London — The EU is in no rush to reopen its doors to the British finance industry, dashing any remaining hopes that the Brexit trade deal would unlock market access for banks and other finance firms.

Officials from the 27-nation bloc stressed on Monday that the EU won’t hasten its assessment of the UK’s plans for regulating its financial sector and underlined that granting market access remains a unilateral decision that’s not up for negotiation.

The industry was mostly left out of the free-trade agreement the two sides struck late in 2020. Relations now hinge on a process known as equivalence, where each side grants market access if the other’s rules are seen as tough enough. Until that’s settled, UK firms will have to rely on bases in Frankfurt, Paris and other EU cities to keep doing business with clients there.

“Equivalence requires a certain degree of alignment. But that degree of alignment needs to be discussed and agreed area by area,” Almoro Rubin de Cervin, the person in charge of international relations at the European Commission’s department for financial services, told a European parliament committee on Monday. “Equivalence as a process will take a while.”

While the UK started life outside the bloc on January 1 with an almost identical set of rules, officials are contemplating changes in a number of areas. Bank of England governor Andrew Bailey has said the UK should not be tied to EU standards as the price for winning market access.

As a first step, the UK and the EU are working on ground rules for co-operation in financial services by March.
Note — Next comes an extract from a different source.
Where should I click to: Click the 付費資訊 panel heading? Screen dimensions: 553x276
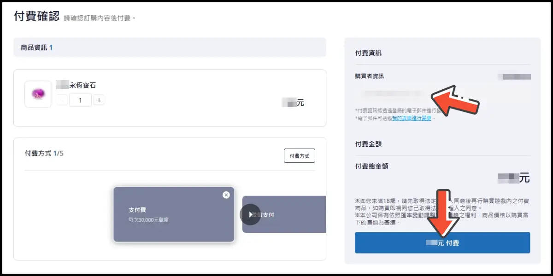coord(368,53)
But officials in London should not confuse this with a negotiation on market access, Rubin de Cervin warned, adding that the planned memorandum of understanding (MOU) won’t constrain the EU in its decision-making.

If the distance between the two sides is not significant, the deadline to reach an accord is “definitely achievable”, according to the official. “But if the UK would come to the table on the MOU with excessive demands, for instance in terms of constraints on decision-making, then it would take longer.”

Since the UK voted to leave, the EU has taken a tough line on financial services, disregarding several proposals on how to enhance co-operation beyond its standard framework for dealing with firms outside the bloc.

“There is no parallel negotiation on financial services. The deal is done,” France’s junior minister for EU affairs, Clement Beaune, said in a Bloomberg TV interview on Monday.

“There is a unilateral framework of equivalence in the hands of the EU. Now we will be looking, it’s our analysis to be done, at the financial regulations of the UK markets to see whether we think they are protective enough, regulated enough, to give on an ad-hoc, unilateral basis access or not to our market.”

The UK lost about €6bn in daily share trading on the first business day after the Brexit transition period, adding impetus to those voices demanding to ease rules and help the City get a competitive edge over European rivals. One such move came when the UK treasury said it plans to allow trading in Swiss shares, reversing an EU ban on the activity.

The EU is also mulling changes to its rules, making assessments of alignment more complex. “To some extent – and that’s part of the difficulties going forward – we will be two moving targets,” Rubin de Cervin said.